02 febbraio, 2018

Archeologia medievale, un excursus

Del medioevo sappiamo tanto. E se la nostra conoscenza di questa era dell'umanità è così vasta, lo dobbiamo, oltre agli storici, ad una disciplina estremamente importante e basilare per conoscere gli usi, i costumi e la ricostruzione di com'era il nostro passato dai frammenti che di esso ci sono rimasti: l'archeologia.

Un gruppo di archeologi al lavoro in uno scavo

La ricerca archeologica in ambito medievale affonda le sue radici nella seconda metà dell'Ottocento. Se ricordate un nostro vecchio articolo infatti, il XIX secolo è il momento in cui, grazie al movimento Romantico, viene riscoperto l'epoca medievale. In questo periodo si cerca di ricostruire le radici delle varie nazioni europee; ed in stati come la Gran Bretagna o i Paesi Scandinavi, vengono avviate delle vere e proprie campagne di scavo per cominciare a studiare i reperti del nostro periodo storico preferito. Il primo a dedicarsi a queste attività, fra il 1881 ed il 1896, fu il generale inglese Pitt Rivers, che si occupò dell'annotazione e della descrizione dei villaggi e delle necropoli che ritrovò.

Un'antica fotografia del generale Rivers

All'inizio del XX secolo, la Germania avvia un approfondito studio sull'origine della propria nazione e del popolo Germanico. Capofila è l'archeologo tedesco Gustaf Kossina, dell'Università di Berlino.

Dipinto raffigurante Gustaf Kossima

Nella seconda metà del XX secolo, altri archeologi si occuparono di campagne di scavo in diverse regioni dell'Inghilterra, arrivando sia a descrivere in modo preciso la vita nei villaggi inglesi alla fine dell'epoca Romana, che a fondare il Deserted Medieval Resaarch Group. In Inghilterra, comunque, esisteva già dal 1956 una "Society for Medieval Archeology", ma le prime pubblicazioni di archeologia medievale risalgono solo negli anni settanta-ottanta del Novecento.
Da allora, la disciplina dell'archeologia medievale cominciò a diffondersi a macchia d'olio per l'Europa: in Francia ad esempio, dove Viollet-Le-Duc studiò i principi architettonici delle costruzioni del passato, consentendo degli enormi progressi nei restauri degli edifici medievali. Ciò gli consentirà di ricostruire addirittura parte della cattedrale di Notre-Dame. I suoi lavori portarono anche alla redazione di un dizionario ragionato sull'architettura medievale, di cui riportiamo il frontespizio di seguito.

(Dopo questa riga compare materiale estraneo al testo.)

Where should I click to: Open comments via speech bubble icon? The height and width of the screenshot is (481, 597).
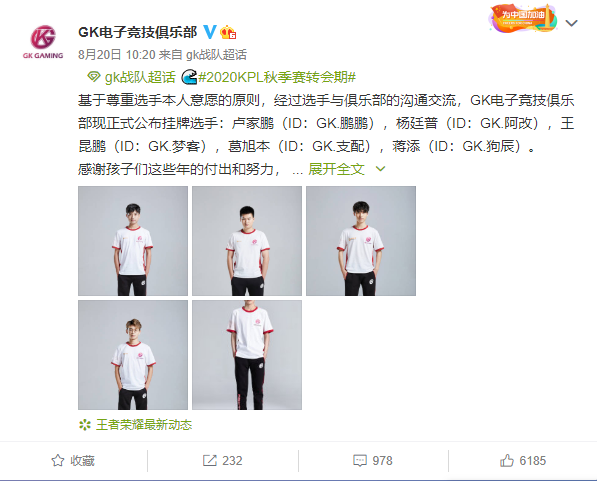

Dizionario sull'architettura medievale di Viollet-Le-Duc

E in Italia? I precursori, della seconda metà del XIX Secolo, si chiamano Luigi Pigorini e Giuseppe Scarabelli. La disciplina, inizialmente, non prende molto piede perché il patrimonio medievale italiano è relativamente ben conservato e diffuso sul territorio rispetto ad altri Stati europei; la successiva epoca fascista inoltre, ricercava i fasti imperiali e si concentrava su questi ultimi. Bisognerà aspettare gli anni sessanta del XX Secolo per avere i primi grandi progetti di ricerca archeologica medievale, promossi da Gian Piero Bognetti, finalizzati alla conoscenza di due siti di grande interesse per l'Alto Medioevo italiano: Torcello nella laguna veneta e Castelseprio in provincia di Varese.

Castelseprrio, località interessante per l'archeologia medievale italiana insieme a Torcello

Dagli anni sessanta, la disciplina si è sviluppata sempre di più, integrandosi con altre discipline (la geologia ad esempio), al fine di dare informazioni sempre maggiori e sempre più precise sui frammenti del nostro passato, sulle nostre radici, e fornendoci un mare di informazioni che ci hanno permesso di ricostruire ciò che è stato il Medioevo.